A combined approach seems plausible:
No new task timestamp may be less than current time (clamp if less). Assuming reliable NTP synch.
All tasks go to bucket-lists at keys, suffixed with task timestamp.
Additionally, all task timestamps go to a dedicated zset (key and score — timestamp itself).
New tasks are accepted from clients via separate Redis list.
Loop: Fetch oldest N expired timestamps via zrangebyscore ... limit.
BLPOP with timeout on new tasks list and lists for fetched timestamps.
If got an old task, process it. If new — add to bucket and zset.
Check if processed buckets are empty. If so — delete list and entrt from zset. Probably do not check very recently expired buckets, to safeguard against time synchronization issues. End loop.
Critique? Comments? Alternatives?
Lua
I made something similar to what's been suggested here, but optimized the sleep duration to be more precise. This solution is good if you have few inserts into the delayed task queue. Here's how I did it with a Lua script:
local laterChannel = KEYS[1]
local nowChannel = KEYS[2]
local currentTime = tonumber(KEYS[3])
local first = redis.call("zrange", laterChannel, 0, 0, "WITHSCORES")
if (#first ~= 2)
then
return "2147483647"
end
local execTime = tonumber(first[2])
local event = first[1]
if (currentTime >= execTime)
then
redis.call("zrem", laterChannel, event)
redis.call("rpush", nowChannel, event)
return "0"
else
return tostring(execTime - currentTime)
end
It uses two "channels". laterChannel is a ZSET and nowChannel is a LIST. Whenever it's time to execute a task, the event is moved from the the ZSET to the LIST. The Lua script with respond with how many MS the dispatcher should sleep until the next poll. If the ZSET is empty, sleep forever. If it's time to execute something, do not sleep(i e poll again immediately). Otherwise, sleep until it's time to execute the next task.
So what if something is added while the dispatcher is sleeping?
This solution works in conjunction with key space events. You basically need to subscribe to the key of laterChannel and whenever there is an add event, you wake up all the dispatcher so they can poll again.
Then you have another dispatcher that uses the blocking left pop on nowChannel. This means:
You can have the dispatcher across multiple instances(i e it's scaling)
The polling is atomic so you won't have any race conditions or double events
The task is executed by any of the instances that are free
There are ways to optimize this even more. For example, instead of returning "0", you fetch the next item from the zset and return the correct amount of time to sleep directly.
Expiration
If you can not use Lua scripts, you can use key space events on expired documents.
Subscribe to the channel and receive the event when Redis evicts it.
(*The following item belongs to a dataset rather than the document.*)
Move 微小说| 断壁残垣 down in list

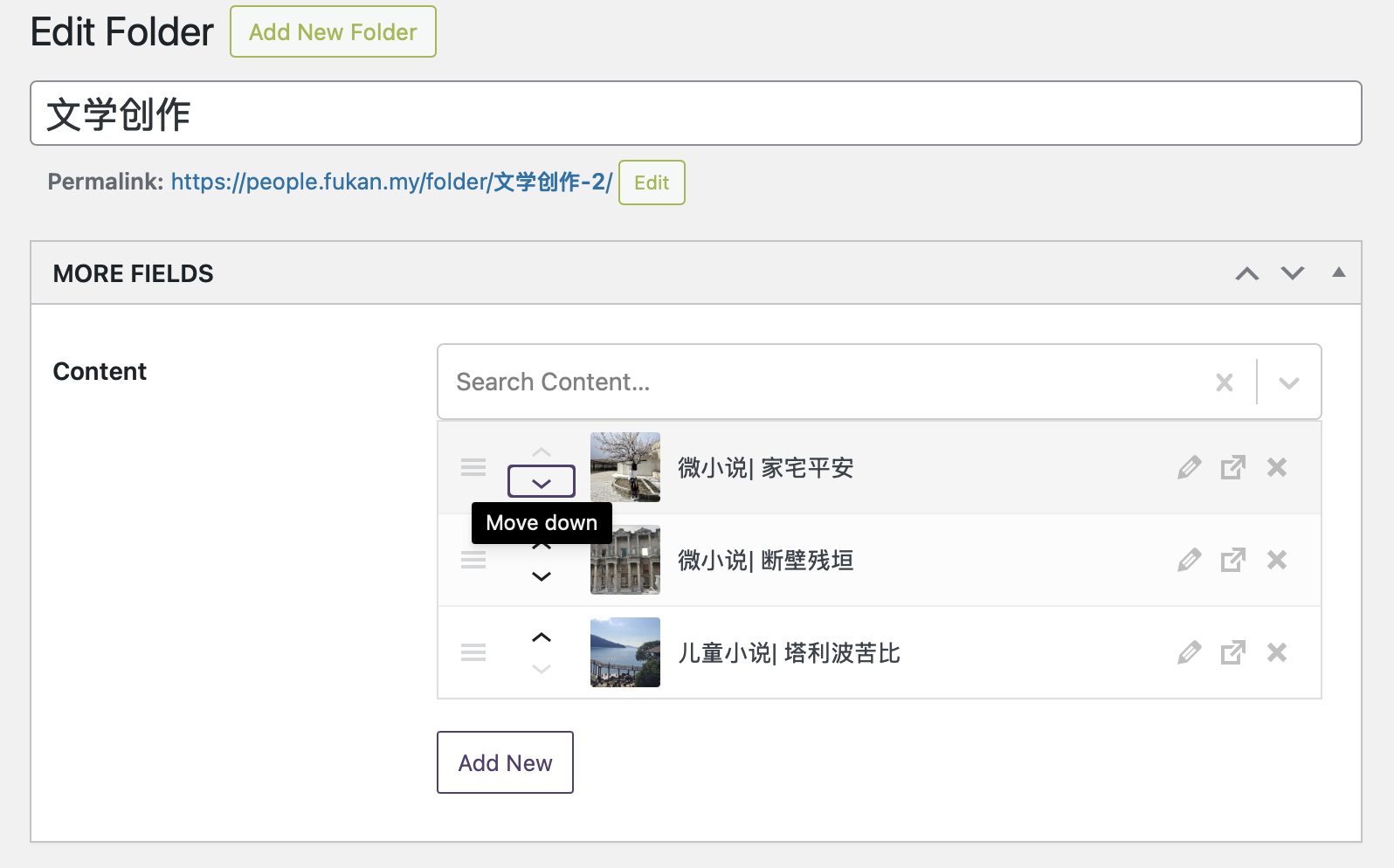click(x=542, y=577)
Then, grab a lock. The first instance to do so will move it to a list(the "execute now" channel). Then you don't have to worry about sleeps and polling. Redis will tell you when it's time to execute something.
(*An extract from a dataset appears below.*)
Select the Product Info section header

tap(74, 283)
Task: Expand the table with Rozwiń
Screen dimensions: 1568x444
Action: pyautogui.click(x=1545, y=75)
execute_later(timestamp, eventId, event) {
SET eventId event EXP timestamp
SET "lock:" + eventId, ""
}
subscribeToEvictions(eventId) {
var deletedCount = DEL eventId
if (deletedCount == 1) {
// move to list
}
}
This however has it own downsides. For example, if you have many nodes, all of them will receive the event and try to get the lock. But I still think it's overall less requests any anything suggested here.